Mephentermine Sulfate
Indications: Hypotension, secondary to ganglionic blockade; Hypotension, secondary to spinal anesthesia
DESCRIPTION:
Mephentermine sulfate is a synthetic sympathomimetic drug which is intended for intramuscular or intravenous administration. In addition to the stated quantity of the active ingredient (15 or 30 mg/ml), each ml of the sterile injection solution is buffered to a pH of 5 (pH range of 4 to 6.5) with sodium acetate, and contains not more than 1.8 mg of methylparaben and 0.2 mg of propylparaben.

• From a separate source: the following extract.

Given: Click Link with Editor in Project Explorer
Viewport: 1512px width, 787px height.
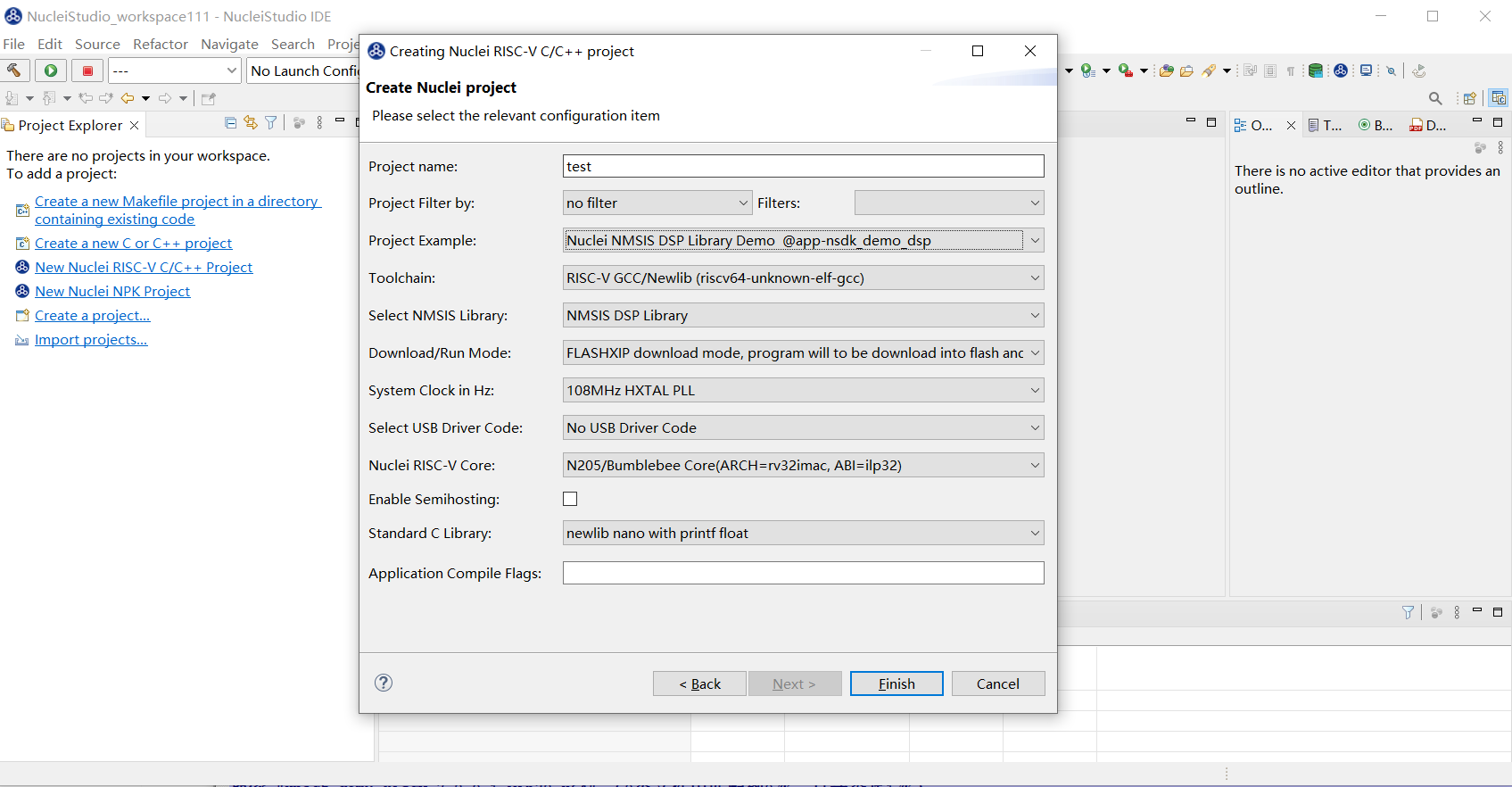Looking at the screenshot, I should coord(251,123).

Mephentermine sulfate occurs as white, usually odorless crystals. It is soluble in water and slightly soluble in alcohol.
The chemical name of mephentermine sulfate is N,alpha,alpha-trimethylbenzeneethanamine sulfate (2:1).
CLINICAL PHARMACOLOGY:
Mephentermine sulfate is a sympathomimetic amine that acts indirectly by releasing norepinephrine. Cardiac contraction is enhanced, and cardiac output and systolic and diastolic pressures are usually increased. The pressor response also involves peripheral vasoconstriction. The change in heart rate is variable, depending on the degree of vagal tone; large doses can depress the heart. In some cases the net vascular effect may be vasodilation, which appears not to involve beta-adrenergic receptors. Coronary blood flow is increased, forearm blood flow is reduced, and venous tone is increased. Marked mucosal vasoconstriction can be produced by local application of the drug. CNS effects may occur with large doses of mephentermine. The main effect of therapeutic doses of mephentermine is cardiac stimulation.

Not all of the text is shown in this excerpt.